▸ Task statement: Copy out all the entries below, swapping "screenshot" for "page capture" wherever it occurs and keeping everything else the same. Leave the pictures out.

Records for finding displayed items
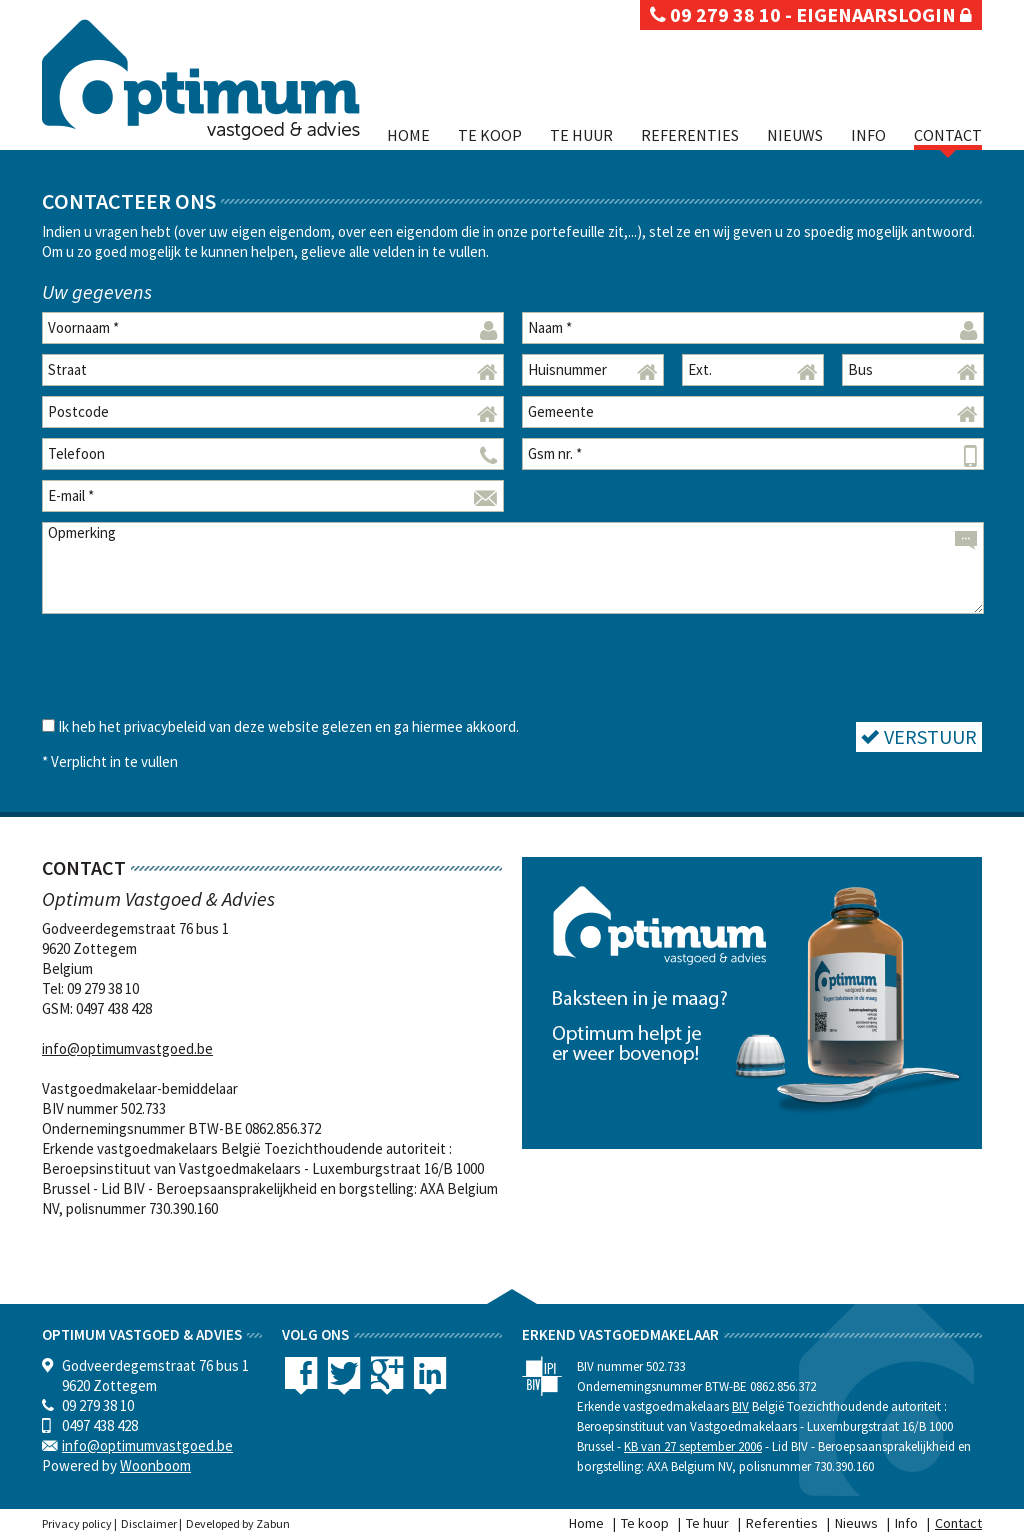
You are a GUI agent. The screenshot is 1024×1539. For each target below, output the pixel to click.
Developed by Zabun (238, 1523)
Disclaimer (149, 1523)
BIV (740, 1406)
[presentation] (194, 663)
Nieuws (795, 135)
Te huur (581, 135)
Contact (948, 135)
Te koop (490, 135)
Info (868, 135)
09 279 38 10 (715, 14)
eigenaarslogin (884, 14)
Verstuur (919, 736)
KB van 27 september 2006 (693, 1446)
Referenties (690, 135)
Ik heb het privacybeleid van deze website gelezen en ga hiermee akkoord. (288, 726)
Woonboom (155, 1465)
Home (408, 135)
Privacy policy (77, 1523)
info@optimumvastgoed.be (127, 1048)
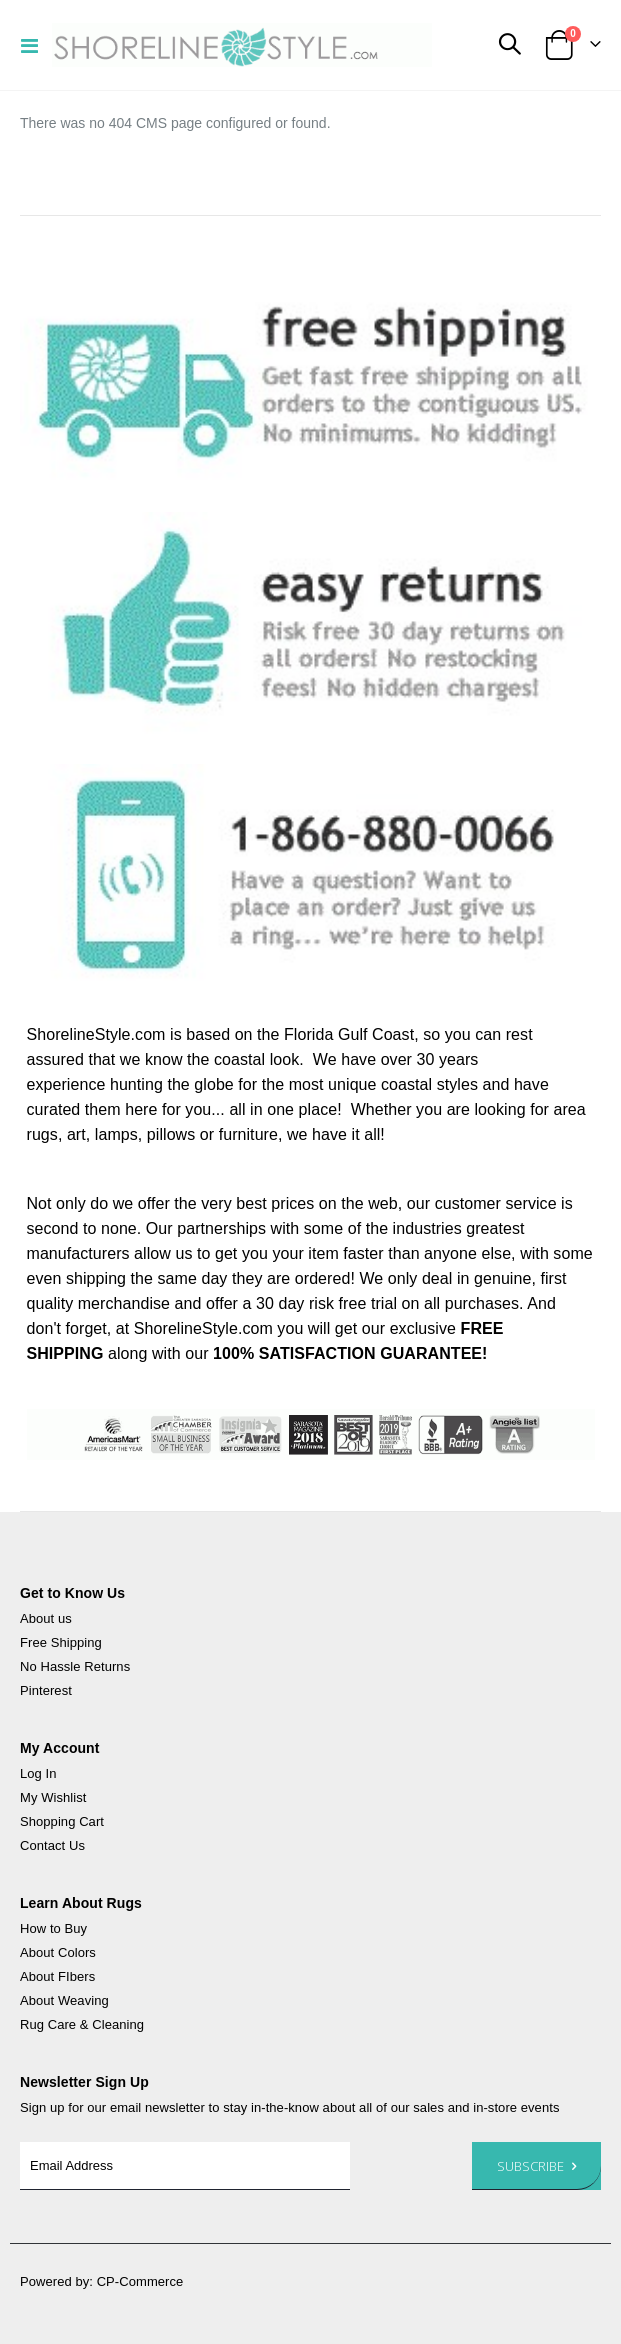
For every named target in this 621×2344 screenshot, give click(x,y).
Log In (38, 1773)
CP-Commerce (140, 2281)
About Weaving (64, 2000)
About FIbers (57, 1976)
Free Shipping (61, 1642)
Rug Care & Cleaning (82, 2024)
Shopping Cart (62, 1821)
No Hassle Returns (75, 1666)
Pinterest (46, 1690)
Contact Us (52, 1845)
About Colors (58, 1952)
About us (46, 1618)
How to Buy (53, 1928)
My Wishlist (53, 1797)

▸ Task output:
You are a GUI agent. The page capture is 1024×1539. For each target below, output the pixel to click.
Developed by Zabun (238, 1523)
Disclaimer (149, 1523)
BIV (740, 1406)
[presentation] (194, 663)
Nieuws (795, 135)
Te huur (581, 135)
Contact (948, 135)
Te koop (490, 135)
Info (868, 135)
09 279 38 10 (715, 14)
eigenaarslogin (884, 14)
Verstuur (919, 736)
KB van 27 september 2006 (693, 1446)
Referenties (690, 135)
Ik heb het privacybeleid van deze website gelezen en ga hiermee akkoord. (288, 726)
Woonboom (155, 1465)
Home (408, 135)
Privacy policy (77, 1523)
info@optimumvastgoed.be (127, 1048)
For every named target in this 621×2344 page capture, give click(x,y).
Log In (38, 1773)
CP-Commerce (140, 2281)
About Weaving (64, 2000)
About FIbers (57, 1976)
Free Shipping (61, 1642)
Rug Care & Cleaning (82, 2024)
Shopping Cart (62, 1821)
No Hassle Returns (75, 1666)
Pinterest (46, 1690)
Contact Us (52, 1845)
About Colors (58, 1952)
About us (46, 1618)
How to Buy (53, 1928)
My Wishlist (53, 1797)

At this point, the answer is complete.